Diagnosed with Stage 3c esophageal cancer in February of 2014, Chris Weitzel believes that a trip to Mexico for treatment vastly improved his quality, and length, of life. But now he feels that taking his health care into his own hands has cost him — he says the BC Cancer Agency won’t fund the drug he needs because he sought alternative treatment. And that drug, Herceptin — costs $3200 every 21 days.
Weitzel says he was told by an oncologist at the BC Cancer Agency that the chemo they recommended would not save him.
“I asked how much the chemo would prolong my life — no answer. I was not open to the amount of chemo they suggested. At this time Herceptin was prescribed.
“I was not able to have radiation due to my inability to swallow. My throat closed completely for three weeks and the medical system did nothing about this. I asked for options. No.”

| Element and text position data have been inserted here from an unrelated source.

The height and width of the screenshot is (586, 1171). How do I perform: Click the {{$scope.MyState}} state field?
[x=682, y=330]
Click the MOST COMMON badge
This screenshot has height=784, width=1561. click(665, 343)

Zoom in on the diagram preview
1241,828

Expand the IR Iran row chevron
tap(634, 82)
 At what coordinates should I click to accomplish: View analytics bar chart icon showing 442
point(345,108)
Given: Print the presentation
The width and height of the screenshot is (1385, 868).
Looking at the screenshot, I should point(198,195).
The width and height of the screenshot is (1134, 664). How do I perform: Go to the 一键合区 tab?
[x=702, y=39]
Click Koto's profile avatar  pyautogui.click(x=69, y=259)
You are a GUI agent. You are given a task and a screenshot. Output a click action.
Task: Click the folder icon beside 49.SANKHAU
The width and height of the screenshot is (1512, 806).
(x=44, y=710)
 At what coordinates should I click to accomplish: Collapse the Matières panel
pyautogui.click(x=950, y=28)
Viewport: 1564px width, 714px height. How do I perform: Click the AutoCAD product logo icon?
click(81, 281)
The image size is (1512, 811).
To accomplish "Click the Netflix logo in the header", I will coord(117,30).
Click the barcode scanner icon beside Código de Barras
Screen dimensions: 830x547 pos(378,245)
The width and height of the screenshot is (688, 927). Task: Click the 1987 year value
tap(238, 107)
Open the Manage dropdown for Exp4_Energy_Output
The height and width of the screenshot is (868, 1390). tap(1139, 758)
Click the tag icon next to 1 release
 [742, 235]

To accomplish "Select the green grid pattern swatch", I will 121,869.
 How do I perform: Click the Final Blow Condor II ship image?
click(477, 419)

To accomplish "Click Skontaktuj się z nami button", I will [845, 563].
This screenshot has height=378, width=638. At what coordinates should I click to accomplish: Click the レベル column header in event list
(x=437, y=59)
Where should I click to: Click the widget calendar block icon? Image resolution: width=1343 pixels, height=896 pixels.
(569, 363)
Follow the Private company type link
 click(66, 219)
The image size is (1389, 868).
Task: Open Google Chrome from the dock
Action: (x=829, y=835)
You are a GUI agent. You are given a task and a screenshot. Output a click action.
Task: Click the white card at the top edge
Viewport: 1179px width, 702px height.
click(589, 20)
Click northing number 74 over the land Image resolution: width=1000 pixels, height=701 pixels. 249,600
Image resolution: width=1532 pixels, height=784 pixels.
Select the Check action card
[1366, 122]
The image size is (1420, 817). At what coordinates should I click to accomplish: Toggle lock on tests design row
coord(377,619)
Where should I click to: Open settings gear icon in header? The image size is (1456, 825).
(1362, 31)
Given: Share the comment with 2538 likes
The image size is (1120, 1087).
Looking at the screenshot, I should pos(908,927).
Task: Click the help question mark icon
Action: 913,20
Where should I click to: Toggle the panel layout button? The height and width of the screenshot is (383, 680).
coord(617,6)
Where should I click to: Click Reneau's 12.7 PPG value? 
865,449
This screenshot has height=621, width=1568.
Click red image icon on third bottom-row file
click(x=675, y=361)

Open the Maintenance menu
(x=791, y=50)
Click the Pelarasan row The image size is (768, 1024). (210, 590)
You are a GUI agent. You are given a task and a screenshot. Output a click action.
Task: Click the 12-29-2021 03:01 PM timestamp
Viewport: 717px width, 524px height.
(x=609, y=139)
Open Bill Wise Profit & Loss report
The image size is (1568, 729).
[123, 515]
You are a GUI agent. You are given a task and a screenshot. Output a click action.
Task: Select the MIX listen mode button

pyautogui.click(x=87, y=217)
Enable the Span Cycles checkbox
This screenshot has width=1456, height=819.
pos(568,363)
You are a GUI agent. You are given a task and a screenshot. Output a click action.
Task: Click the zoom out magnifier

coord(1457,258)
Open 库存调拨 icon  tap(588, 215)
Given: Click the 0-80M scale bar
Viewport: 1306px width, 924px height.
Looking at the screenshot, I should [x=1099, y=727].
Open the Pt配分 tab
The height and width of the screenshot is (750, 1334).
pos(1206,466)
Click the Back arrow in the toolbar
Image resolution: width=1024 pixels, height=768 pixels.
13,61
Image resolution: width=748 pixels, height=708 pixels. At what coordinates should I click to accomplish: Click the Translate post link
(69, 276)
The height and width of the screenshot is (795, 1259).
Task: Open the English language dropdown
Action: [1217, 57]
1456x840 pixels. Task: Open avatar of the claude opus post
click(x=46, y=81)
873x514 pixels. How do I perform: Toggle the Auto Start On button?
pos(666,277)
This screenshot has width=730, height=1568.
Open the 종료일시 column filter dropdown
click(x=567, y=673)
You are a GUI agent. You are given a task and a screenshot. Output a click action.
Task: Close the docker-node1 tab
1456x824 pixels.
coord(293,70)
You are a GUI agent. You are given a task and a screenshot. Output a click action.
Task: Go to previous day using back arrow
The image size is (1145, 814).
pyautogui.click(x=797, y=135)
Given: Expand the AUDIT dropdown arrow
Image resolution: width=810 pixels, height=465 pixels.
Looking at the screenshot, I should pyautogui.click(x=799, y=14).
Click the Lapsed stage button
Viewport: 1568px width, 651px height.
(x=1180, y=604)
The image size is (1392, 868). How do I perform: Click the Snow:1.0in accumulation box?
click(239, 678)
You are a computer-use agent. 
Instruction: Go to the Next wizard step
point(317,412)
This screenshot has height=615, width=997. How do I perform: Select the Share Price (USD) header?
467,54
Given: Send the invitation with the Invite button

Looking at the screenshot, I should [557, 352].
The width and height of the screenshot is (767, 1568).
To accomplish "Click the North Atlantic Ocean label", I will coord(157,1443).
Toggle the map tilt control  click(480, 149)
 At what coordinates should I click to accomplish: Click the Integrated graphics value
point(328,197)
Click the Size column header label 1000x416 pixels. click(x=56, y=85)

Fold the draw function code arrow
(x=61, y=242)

At this point, Weitzel began to search for other forms of cancer therapy that might help him and he found a more holistic treatment in Mexico, which included chemo but at a very low dose.
“I was left with no other option but to leave the country to save my life,” he said.
While in Mexico, Weitzel was under the care of a licensed oncologist and MD.
“I did chemo and various other modalities including the mono clonal antibody (anti cancer drug) Herceptin. I am required to take this drug every 21 days. For six months to a year. It costs $3200 every 21 days.”
“I came back to Canada (much healthier) and had an appointment with my Oncologist. The first thing she said was ‘wow, you look great’. My CT scans at this point have shown huge improvements. She commented that the only thing that was working for me was the Herceptin.
And here’s where Weitzel ran into the road block.
“The oncologist said that ‘we (BC Cancer Agency) probably wont fund it because you have not done “our” chemo’,” Weitzl said. “She bargained with me saying that if I took one dose of chemo (who knows what) she would fund my Herceptin, then went on to say if I took a half dose she would fund this. I do have this recorded.”
Weitzel then missed his next appointment with an oncologist because he was out of the country getting infused with Herceptin (at his own expense). He says the BC Cancer Agency won’t infuse him here, even at his own expense.
“I have now missed two rounds of my drugs due to expense and inability to have it infused here,” Weitzel said.
Weitzel has attempted to get funding through a trial with Rauch Pharmaceuticals, but the company wants a letter of confirmation from the BCCA that he has been denied and so far has been unsuccessful in getting one.
“If I’m not denied funding give me my medication, and if I am denied, give me a letter,” he said. “I really believe that because I have chosen to take my health into my own hands and ask questions, that I am being punished.”
Weitzel had another meeting with an oncologist last week, but has still not received an answer on whether they will fund the medication.
The Bulletin contacted the BC Cancer Agency for an explanation and received this reply:
“The BC Cancer Agency has treatment protocols in place to ensure that people in BC receive the very best in evidence-based cancer care. We work to be flexible and compassionate with patients when discussing their treatment options, while always balancing the need to ensure patient safety and efficacy.”